Revista Panamericana de Salud Pública
Print version ISSN 1020-4989
ARMIJOS, Rodrigo X.; WEIGEL, M. Margaret; QINCHA, Matilde and ULLOA, Bernarda. The meaning and consequences of tuberculosis for an at-risk urban group in Ecuador. Rev Panam Salud Publica [online]. 2008, vol.23, n.3, pp. 188-197. ISSN 1020-4989. http://dx.doi.org/10.1590/S1020-49892008000300006.

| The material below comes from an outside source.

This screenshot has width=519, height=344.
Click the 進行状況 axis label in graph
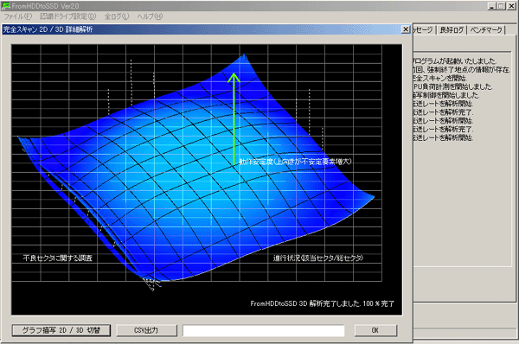coord(318,258)

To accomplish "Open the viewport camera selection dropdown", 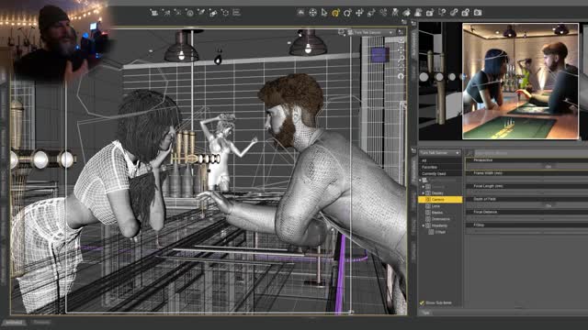I will pos(370,33).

OBJECTIVE: To explore knowledge, beliefs, perceptions, and attitudes about tuberculosis (TB) in a high-risk group in Ecuador. This included signs and symptoms, causation, transmission, treatment, treatment adherence, impact on lifestyle and role functioning, and stigma. METHODS: A convenience sample of 212 adults undergoing diagnostic TB testing at a public health facility in Quito, Ecuador, was recruited for the study. Data were collected from subjects during face-to-face interviews using a structured instrument containing closed and open-ended questions. Descriptive and bivariate statistics were used for quantitative analyses; content analysis was used to analyze qualitative data. RESULTS: Most subjects were familiar with TB and some of its characteristics and treatment aspects. However, many also held misconceptions or lacked key knowledge which could adversely affect early diagnosis and treatment and adherence to treatment, and thereby allow the disease to spread. Subject education was the single most important predictor of knowledge, beliefs, perceptions, and attitudes followed by gender, age, and prior disease experience. The subjects linked TB to multiple adverse health, economic, psychological, and social consequences, including stigma. Although none knew if they had TB when interviewed, many reported feeling stigmatized just by being tested. The subjects identified a strong need for formal educational opportunities to learn about TB prevention and control but had little access to these. CONCLUSIONS: The study findings highlight a need for enhanced population access to TB education. Health education and social marketing directed toward increasing TB knowledge and changing perceptions and attitudes could ultimately contribute to improved early diagnosis, treatment adherence, prevention, and decreased stigma. This could be accomplished providing that the public health infrastructure is adequate to meet demands.
Keywords : Tuberculosis, pulmonary [prevention and control]; communicable disease; health promotion; Ecuador.